While I’m taking a break from today’s North American festivities – and take a look here to get my opinion on ‘Turkey Day’ – I wanted to leave a note for Kingsley L. Dennis and his recent blog on Reality Sandwich, ‘The Rise of the New Monastic,’ an excerpt from his recently published book The Phoenix Generation. (1) It hit home with me and I found it to be a notable contribution to the collaborative efforts of Evolver, The Evolver Network (Evolver’s non-profit initiative, soon to take public flight. See our recent Decolonize Consciousness) and other similar endeavors that make up the loose confederation of what has been dubbed ‘transformational culture.’

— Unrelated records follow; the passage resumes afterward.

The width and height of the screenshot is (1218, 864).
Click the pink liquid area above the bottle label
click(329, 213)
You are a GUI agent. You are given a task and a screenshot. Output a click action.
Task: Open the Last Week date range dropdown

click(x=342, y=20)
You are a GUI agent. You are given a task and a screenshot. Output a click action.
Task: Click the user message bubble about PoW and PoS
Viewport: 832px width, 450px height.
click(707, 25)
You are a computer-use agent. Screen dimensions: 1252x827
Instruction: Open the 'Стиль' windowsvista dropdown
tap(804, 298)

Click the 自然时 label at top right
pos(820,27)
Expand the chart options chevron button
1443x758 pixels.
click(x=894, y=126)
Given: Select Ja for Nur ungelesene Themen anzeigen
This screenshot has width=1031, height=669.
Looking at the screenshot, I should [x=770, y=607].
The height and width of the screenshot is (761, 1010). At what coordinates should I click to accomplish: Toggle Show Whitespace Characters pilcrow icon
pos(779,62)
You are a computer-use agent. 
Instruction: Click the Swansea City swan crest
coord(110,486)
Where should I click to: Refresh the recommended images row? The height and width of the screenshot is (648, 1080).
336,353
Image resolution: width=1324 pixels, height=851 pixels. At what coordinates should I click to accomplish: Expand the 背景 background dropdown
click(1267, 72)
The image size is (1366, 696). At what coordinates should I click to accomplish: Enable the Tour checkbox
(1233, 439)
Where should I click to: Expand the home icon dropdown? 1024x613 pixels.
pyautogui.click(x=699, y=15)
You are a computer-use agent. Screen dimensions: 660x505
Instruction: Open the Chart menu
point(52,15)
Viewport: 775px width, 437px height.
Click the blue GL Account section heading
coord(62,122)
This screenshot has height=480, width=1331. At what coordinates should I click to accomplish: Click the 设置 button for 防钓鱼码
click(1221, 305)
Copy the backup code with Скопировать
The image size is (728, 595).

First: what, exactly, is the New Monasticism? Kingsley gives a definition:
“…whereby individuals/groups get on and create new ways of doing things, without fanfare or large billboard announcements. Such ‘monastic work’, so to speak, often operates below the radar and is authentic through its activity rather than seeking visibility and attention. The ‘monastic worker’, in seeking change, chooses a way of life that has meaning and that can bring lasting change for those involved. Often the monastic worker strives for assisting change within their own communities. They are like ink dots on the blotting paper, slowly spreading their impact by diligent yet creative work. What makes this model not only more appealing today, but also much more effective, is the rise of global communications and distributed networks. Now, the hard-working monastics can connect, share, and collaborate.”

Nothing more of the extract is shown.